### TO DO
In the records below, find each line containing the word "will" and copy it.
--- GIVEN RECORDS Enclosed Below ---
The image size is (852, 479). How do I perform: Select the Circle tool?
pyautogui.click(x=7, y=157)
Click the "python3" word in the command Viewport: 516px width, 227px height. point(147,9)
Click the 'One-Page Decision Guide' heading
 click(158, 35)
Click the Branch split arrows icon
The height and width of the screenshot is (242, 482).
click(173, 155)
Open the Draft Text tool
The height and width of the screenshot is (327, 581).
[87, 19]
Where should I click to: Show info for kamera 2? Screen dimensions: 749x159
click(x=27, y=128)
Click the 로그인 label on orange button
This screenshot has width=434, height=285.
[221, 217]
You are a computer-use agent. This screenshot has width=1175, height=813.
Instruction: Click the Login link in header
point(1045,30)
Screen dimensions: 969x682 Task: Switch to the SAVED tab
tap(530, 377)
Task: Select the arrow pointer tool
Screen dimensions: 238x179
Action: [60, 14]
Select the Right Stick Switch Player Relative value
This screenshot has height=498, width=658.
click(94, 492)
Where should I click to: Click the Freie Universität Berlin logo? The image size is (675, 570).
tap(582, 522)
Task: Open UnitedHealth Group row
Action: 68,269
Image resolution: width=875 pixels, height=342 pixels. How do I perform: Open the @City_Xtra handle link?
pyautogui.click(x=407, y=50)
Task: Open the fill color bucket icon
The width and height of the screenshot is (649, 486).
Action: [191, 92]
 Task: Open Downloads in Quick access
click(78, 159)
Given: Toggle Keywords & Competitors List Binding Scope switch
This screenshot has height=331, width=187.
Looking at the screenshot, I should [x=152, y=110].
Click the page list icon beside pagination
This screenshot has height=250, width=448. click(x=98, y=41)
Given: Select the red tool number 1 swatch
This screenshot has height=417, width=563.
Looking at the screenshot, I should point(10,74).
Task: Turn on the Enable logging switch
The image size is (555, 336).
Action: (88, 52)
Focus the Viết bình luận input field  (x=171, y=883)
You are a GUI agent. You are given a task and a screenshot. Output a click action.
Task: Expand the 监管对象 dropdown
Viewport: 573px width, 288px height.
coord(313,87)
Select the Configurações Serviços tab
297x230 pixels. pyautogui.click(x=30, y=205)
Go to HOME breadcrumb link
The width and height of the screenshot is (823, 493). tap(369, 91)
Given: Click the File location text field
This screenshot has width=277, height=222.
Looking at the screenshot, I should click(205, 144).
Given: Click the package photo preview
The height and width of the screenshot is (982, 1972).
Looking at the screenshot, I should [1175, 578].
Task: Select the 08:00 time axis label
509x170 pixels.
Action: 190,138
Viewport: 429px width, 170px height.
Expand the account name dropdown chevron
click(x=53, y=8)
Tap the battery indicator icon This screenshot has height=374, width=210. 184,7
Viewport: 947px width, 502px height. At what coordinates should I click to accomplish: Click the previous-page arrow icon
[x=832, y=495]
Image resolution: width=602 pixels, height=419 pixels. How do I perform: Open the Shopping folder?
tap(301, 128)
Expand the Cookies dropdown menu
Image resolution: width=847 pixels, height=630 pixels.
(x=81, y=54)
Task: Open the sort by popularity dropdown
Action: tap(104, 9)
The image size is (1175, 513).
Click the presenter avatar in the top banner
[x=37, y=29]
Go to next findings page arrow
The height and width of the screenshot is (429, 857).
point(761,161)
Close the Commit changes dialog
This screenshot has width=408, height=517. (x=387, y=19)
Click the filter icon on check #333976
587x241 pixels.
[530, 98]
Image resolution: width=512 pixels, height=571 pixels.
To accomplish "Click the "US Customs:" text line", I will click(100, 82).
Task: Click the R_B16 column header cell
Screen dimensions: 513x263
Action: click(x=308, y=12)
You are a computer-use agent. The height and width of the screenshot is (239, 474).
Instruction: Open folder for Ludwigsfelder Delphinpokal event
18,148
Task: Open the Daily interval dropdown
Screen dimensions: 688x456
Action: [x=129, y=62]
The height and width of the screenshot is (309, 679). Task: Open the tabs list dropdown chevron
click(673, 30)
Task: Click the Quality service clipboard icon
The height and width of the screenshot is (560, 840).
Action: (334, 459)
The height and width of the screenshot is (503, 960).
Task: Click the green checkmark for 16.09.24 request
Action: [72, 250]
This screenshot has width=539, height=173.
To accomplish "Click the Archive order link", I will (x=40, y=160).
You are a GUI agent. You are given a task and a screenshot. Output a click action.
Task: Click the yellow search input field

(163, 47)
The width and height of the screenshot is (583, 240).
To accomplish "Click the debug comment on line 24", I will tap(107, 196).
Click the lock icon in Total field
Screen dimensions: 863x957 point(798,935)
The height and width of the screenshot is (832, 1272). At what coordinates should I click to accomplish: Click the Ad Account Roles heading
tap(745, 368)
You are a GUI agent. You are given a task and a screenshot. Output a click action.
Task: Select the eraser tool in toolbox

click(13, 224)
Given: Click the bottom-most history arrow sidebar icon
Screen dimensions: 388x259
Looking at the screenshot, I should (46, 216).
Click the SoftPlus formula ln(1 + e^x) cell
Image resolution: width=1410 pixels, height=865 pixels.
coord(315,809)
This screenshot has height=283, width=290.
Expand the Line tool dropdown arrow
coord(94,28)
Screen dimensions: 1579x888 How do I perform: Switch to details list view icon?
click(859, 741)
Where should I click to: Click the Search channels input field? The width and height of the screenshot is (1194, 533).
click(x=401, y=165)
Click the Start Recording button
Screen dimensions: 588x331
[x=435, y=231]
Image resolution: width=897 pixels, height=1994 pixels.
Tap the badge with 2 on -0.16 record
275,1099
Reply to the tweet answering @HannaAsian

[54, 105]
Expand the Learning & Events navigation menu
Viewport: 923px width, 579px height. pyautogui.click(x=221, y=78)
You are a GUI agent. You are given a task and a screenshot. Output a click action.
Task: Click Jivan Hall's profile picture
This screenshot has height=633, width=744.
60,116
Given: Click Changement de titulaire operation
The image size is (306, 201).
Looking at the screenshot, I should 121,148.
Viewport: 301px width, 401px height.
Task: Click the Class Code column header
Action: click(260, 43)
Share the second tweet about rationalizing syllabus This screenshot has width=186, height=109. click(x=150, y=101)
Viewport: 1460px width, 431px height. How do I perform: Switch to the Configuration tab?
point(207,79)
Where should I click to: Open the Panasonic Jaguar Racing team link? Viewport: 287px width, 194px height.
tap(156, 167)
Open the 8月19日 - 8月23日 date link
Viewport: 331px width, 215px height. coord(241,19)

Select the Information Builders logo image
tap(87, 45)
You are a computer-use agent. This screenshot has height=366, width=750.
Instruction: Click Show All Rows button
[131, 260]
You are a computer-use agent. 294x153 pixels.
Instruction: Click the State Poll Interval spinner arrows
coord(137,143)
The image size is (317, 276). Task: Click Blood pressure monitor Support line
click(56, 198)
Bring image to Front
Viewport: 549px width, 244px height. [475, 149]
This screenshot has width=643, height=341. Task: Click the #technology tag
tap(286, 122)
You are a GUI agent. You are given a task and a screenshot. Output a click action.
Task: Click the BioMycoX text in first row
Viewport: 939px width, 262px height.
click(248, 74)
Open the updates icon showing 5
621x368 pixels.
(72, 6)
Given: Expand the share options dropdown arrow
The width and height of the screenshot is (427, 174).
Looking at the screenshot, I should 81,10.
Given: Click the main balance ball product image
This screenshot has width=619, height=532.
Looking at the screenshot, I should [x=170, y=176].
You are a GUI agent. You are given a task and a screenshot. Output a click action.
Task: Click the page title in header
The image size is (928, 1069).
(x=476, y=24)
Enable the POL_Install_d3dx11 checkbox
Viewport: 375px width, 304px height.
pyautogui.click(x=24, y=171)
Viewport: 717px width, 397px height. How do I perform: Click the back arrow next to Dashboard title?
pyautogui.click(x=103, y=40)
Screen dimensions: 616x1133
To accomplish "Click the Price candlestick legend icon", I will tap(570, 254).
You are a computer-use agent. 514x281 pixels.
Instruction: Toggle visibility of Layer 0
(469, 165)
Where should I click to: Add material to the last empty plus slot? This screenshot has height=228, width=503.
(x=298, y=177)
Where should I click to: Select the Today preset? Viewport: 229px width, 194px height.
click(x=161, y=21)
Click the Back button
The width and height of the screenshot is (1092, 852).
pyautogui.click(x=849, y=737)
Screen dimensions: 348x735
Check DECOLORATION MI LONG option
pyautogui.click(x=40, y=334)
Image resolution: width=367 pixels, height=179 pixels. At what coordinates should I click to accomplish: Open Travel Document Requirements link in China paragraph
--- End of Enclosed GIVEN RECORDS ---
### WRITTEN RESPONSE
To accomplish "Click the "US Customs:" text line", I will click(100, 82).
To accomplish "Click the Archive order link", I will (x=40, y=160).
To accomplish "Click the debug comment on line 24", I will tap(107, 196).
To accomplish "Click the Price candlestick legend icon", I will tap(570, 254).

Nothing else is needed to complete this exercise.